I used to call myself a coffee snob or coffee geek but clergyperson is definitely more accurate. I know a lot -- a LOT -- about coffee and I love it dearly. The preparation ritual adds to it for me, whether I make it myself or go to a temple and pay for service. I have worked at a number of coffee temples and I have my own shrines at home, at work, and at Topaz'.
Inherently me (spirit); these are aspects of me that I think would always exist -- aspects which come from the truest part of me, which have existed as long as I was cognizant and which have never changed, even though I might not have specifically identified with them in the past. Everything else about me comes from these parts.
I think the very most core trait of mine is curiosity -- even more than justice, even more than love. One of the few stories that my parents tell about me as a child is when someone was reading a book to me and I asked "what's that?" so many times that the person reading to me got impatient and just started telling me before I had a chance to ask again.
I question everything and everyone as much as I can. Anyone who knows me at all, if you asked "who (among those you know) is the questioner?" I would instantly come to mind. Being asked questions -- real, meaningful questions that only I can answer where the person is invested in the answer -- makes me feel more loved than almost anything else.
This is a key part of my identity because it informs everything I do. I seek to grow and learn in every way I can, at every opportunity. I made a decision to consciously develop into a continuously better self 19 years ago and I have maintained my success. I don't have any particular aim, as long as I can always look at last year's self and notice improvement.
It took me a while to realize that most people don't do this. All my in-person friends were crafty and all my internet friends were writers and mostly artists too, so when I randomly met someone who didn't create at all, I thought they were the oddity. I've since been exposed to more normates and I would guess that at least the majority of USians don't create anything at all.
But content creating is something so necessary to who I am and who I have always been, even since a child, that I don't feel capable of relating to someone who does not create anything. I mean, even creating memes and putting rhinestones on your phone case counts to me. Writing reviews about media counts, making meals from random ingredients counts. Creating solo I can relate to in a distant way but I relate best to people who create content that is intended for sharing, like LJ posts or artwork that they share online and/or in person.
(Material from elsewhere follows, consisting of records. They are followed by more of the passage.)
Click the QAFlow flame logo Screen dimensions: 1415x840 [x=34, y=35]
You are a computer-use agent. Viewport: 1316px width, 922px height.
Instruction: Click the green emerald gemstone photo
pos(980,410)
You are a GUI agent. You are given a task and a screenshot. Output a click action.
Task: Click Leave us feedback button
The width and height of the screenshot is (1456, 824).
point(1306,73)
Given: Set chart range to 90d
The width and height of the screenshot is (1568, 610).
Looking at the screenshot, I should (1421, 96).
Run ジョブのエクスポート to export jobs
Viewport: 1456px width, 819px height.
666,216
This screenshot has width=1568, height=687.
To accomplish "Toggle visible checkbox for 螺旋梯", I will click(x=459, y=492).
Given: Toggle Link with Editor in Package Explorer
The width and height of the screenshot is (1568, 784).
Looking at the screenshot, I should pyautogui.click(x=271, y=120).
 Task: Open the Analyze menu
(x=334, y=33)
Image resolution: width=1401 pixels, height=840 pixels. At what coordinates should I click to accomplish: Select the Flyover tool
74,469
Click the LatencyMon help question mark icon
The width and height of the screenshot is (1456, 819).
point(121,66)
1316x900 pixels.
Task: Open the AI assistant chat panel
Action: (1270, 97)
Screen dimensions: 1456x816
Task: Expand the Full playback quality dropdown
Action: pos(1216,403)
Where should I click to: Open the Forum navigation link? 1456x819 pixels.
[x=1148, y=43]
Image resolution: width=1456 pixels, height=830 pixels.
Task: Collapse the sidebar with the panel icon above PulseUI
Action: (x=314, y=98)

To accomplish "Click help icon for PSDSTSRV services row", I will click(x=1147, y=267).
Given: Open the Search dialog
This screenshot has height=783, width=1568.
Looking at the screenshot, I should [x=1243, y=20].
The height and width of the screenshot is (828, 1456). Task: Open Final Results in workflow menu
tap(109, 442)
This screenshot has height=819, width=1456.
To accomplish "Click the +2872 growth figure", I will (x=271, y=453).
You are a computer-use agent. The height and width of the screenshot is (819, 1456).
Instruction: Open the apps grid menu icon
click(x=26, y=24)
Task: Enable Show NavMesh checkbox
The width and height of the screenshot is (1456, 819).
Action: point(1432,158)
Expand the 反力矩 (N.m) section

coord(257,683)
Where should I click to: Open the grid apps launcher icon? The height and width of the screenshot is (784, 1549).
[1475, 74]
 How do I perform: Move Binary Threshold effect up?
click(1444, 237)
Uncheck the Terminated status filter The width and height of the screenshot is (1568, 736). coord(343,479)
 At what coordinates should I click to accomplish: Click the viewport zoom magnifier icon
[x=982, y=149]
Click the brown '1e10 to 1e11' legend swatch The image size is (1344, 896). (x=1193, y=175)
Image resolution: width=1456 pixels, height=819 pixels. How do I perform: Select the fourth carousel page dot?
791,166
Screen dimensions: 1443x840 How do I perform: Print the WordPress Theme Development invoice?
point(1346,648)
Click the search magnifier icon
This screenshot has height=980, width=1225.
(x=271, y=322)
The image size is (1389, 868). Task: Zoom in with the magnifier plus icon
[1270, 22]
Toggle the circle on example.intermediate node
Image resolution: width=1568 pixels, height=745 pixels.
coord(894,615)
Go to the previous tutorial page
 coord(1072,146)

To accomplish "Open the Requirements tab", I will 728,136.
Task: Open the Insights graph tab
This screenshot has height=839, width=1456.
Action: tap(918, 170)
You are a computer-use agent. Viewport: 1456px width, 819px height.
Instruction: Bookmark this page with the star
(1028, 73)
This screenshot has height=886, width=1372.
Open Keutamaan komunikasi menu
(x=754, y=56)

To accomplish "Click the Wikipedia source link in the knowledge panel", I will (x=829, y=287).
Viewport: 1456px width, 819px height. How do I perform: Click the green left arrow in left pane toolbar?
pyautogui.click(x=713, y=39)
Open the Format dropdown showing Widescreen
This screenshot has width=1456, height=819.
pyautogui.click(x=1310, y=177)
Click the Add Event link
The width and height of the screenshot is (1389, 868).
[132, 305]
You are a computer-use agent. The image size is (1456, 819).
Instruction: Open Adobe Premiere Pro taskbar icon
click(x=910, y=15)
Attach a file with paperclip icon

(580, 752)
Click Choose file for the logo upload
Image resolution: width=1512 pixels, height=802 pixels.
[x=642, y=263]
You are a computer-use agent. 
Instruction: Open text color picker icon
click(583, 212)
I analyze everything, both personally and academically. I'm really talented and skilled at using data analysis programs, and I have an intuitive understanding of statistics and surveying. I make spreadsheets for fun. I really love analytics. I also believe in critiquing media and human behavior, and I do both pretty much constantly. I don't really have the ability to turn this off, and I find it baffling (and very unappealing) that others just absorb and experience without analyzing.
I am a writer because I am not whole when I don't write. Writing is something I do to understand myself, to keep from losing important parts of me into the dark tangles of my memory, and to help others understand me, as well as to teach and explain things. I have come to the conclusion that if someone doesn't like writing/reading or isn't comfortable with reading/writing, it will be almost impossible for us to maintain closeness because so much of me is lost if a person tries to separate me from my LJ. In any lifetime with this level of sentience, I feel sure I would want to use shared symbols to record things I think, feel, and learn.